Ledakan di depan Kedubes Australia itu pun sempat mencoreng kinerja aparat keamanan. Apalagi, beberapa menit sebelum bom menghancurkan pagar Kedubes Australia sempat terlontar ucapan dari Kepala Polri saat itu, Da'i Bachtiar bahwa Indonesia aman dari gangguan teroris.
Padahal sepekan sebelum ledakan itu, Menteri Luar Negeri Australia Alexander Downer mengaku telah mendapat peringatan tentang kemungkinan teror bom terhadap warga asing di Indonesia.
Saksikan video pilihan di bawah ini:
Kenangan Korban
Senyum cerah terus menghiasi wajah pria paruh baya itu. Dengan ramah dia menyambut satu-persatu penyintas atau korban bom Kuningan yang datang di acara peringatan 12 tahun tragedi yang menewaskan 9 orang itu.
Namanya Iswanto, usianya 42 tahun. Dari keceriaan yang dia sebar, tak ada yang menyangka bahwa Iswanto adalah salah satu korban tragedi bom Kuningan. Dengan suara bergetar, Iswanto menceritakan sedikit pengalamannya saat ledakan bom yang membuatnya kehilangan mata kanan.

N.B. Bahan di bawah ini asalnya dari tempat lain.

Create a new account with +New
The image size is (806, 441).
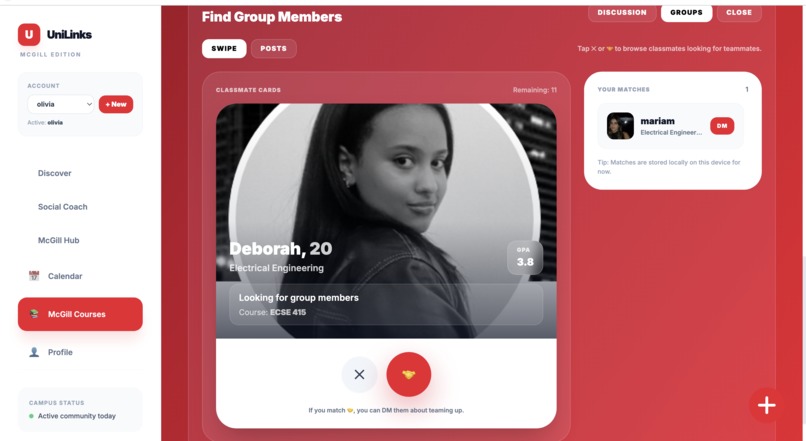116,104
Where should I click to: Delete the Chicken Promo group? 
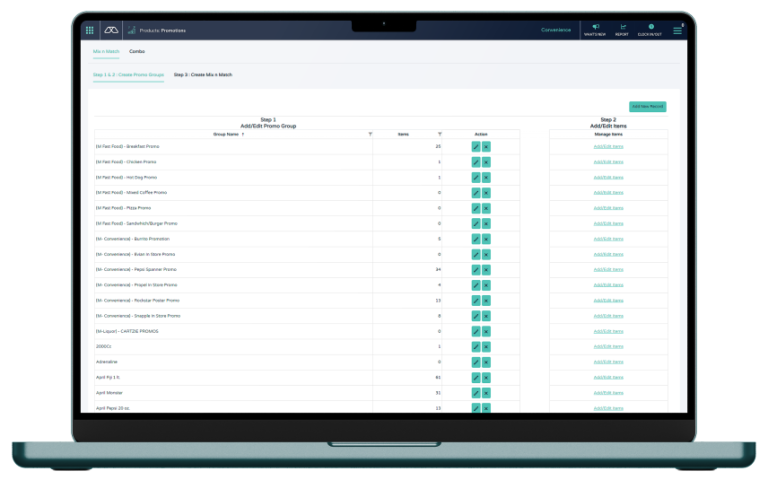(x=486, y=162)

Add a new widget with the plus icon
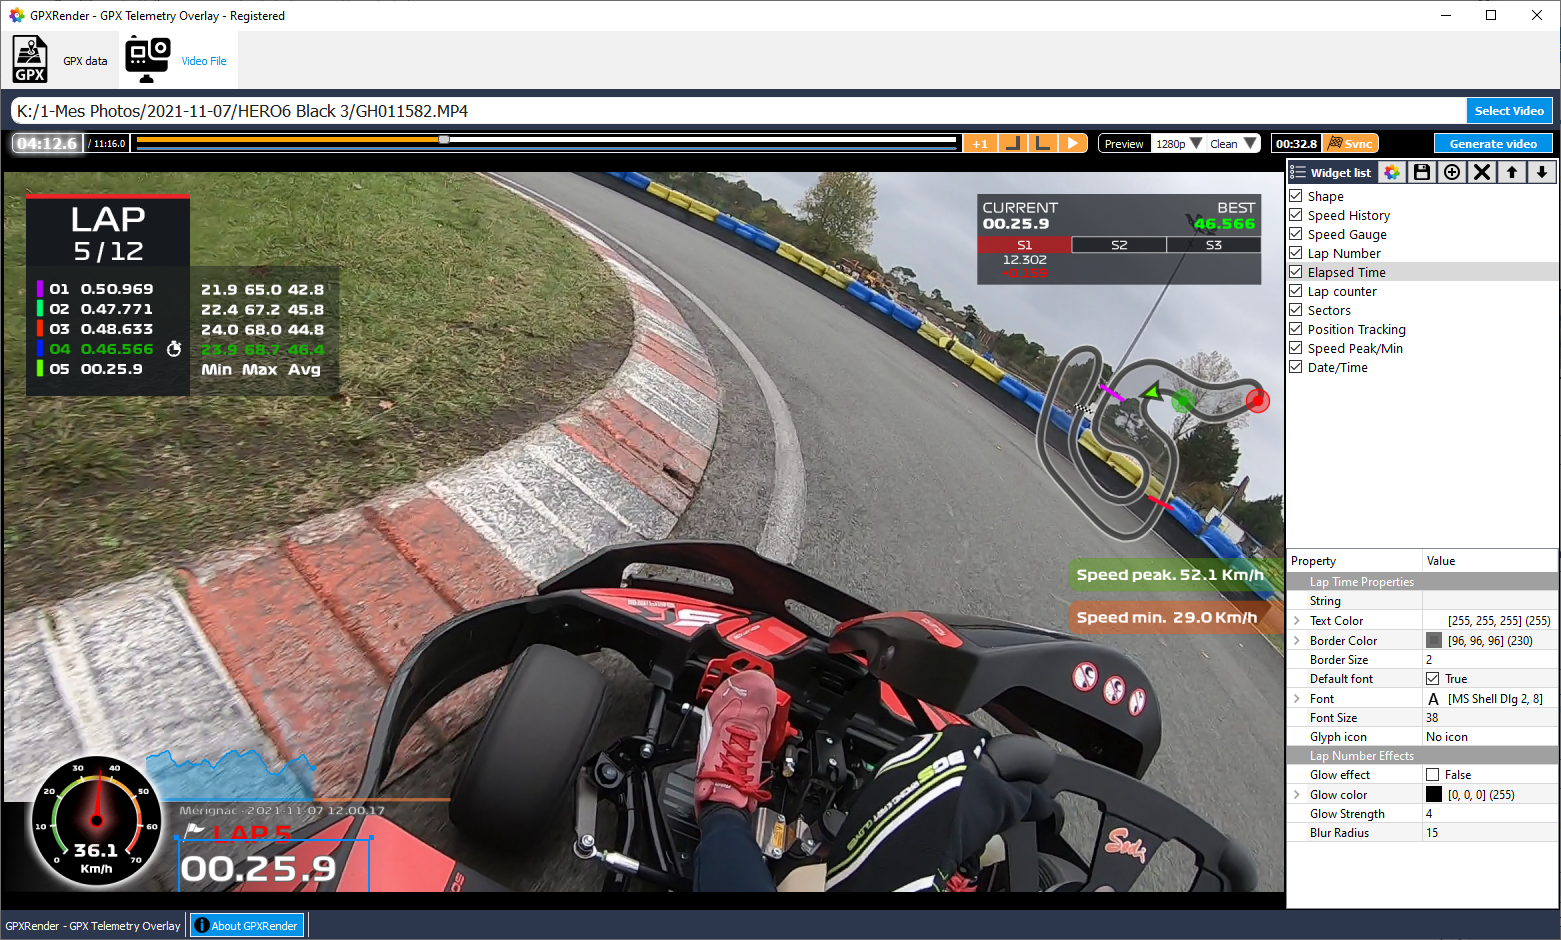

"Saya bertugas sebagai satpam di Kedubes Australia. Saya tidak bermaksud mengungkit luka lama. Tapi hari itu tidak akan terlupa seumur hidup. Bagaimana menyakitkannya menjadi korban bom. Bagaimana sakitnya melihat teman kami mendapat kecacatan yang luar biasa," ucap Iswanto. Senyum dia perlahan memudar saat menceritakan.
Di pagi yang penuh teror, 9 September 2004, Iswanto sedang bertugas sebagai penjaga lalu lintas di depan kedutaan Australia. Sekitar pukul 10.15, sebuah mobil boks datang ke arahnya, menuju gerbang kedutaan.
Sampai tiba-tiba, mobil boks itu meledak. Tepat di depannya.
"Mobil boks itu berjalan pelan yang bertujuan masuk di gerbang Kedubes. Saya melihat mobil itu, saya mengarahkan mobil itu agar tidak maju ke gerbang. Tiga langkah saya berteriak mengarahkan mobil itu, tapi mobil itu meledak," ucap Iswanto.
Seketika semua gelap. Iswanto tidak dapat melihat apa pun. Dia hanya dapat mendengar raungan dan teriakan. Tak lama, Iswanto baru merasakan sakit di sekujur tubuh. Sakit yang tak tertanggungkan. 38 titik luka di tubuhnya baru sembuh sepenuhnya usai puluhan operasi yang dijalani selama berbulan-bulan.
"Ada 38 titik luka. Mata sebelah kanan saya buta permanen. Saya hanya mendengar suara teman saya berteriak minta tolong panik. Saya mencoba bangun, mencoba melihat. Namun hanya melihat kegelapan. Saya tidak menyadari mata saya tertusuk. Saya hanya merasakan panas yang luar biasa," tutur Iswanto.
Dua tahun menjalani pengobatan di Singapura dan Australia, Kini, Iswanto bekerja sebagai staf di Kedubes Australia.
"Pemerintah (Indonesia) perhatiannya kecil. Banyak teman butuh pertolongan khususnya obat. Dari 200-an korban, tinggal 11 orang yang masih diberi obat dari Australia," ucap dia.
Iswanto cukup beruntung karena dia salah satu korban bom Kuningan yang biaya pengobatannya ditanggung oleh Australia. Untuk itu, dia berharap agar pemerintah Indonesia lebih perhatian pada korban bom.
"Pesan saya, yang diperhatikan jangan hanya pelaku, tapi korban juga, bagaimana memperdayakan korban, menjadikan korban menjadi duta perdamaian. Ayo kita bangkit bersama," ia menandaskan.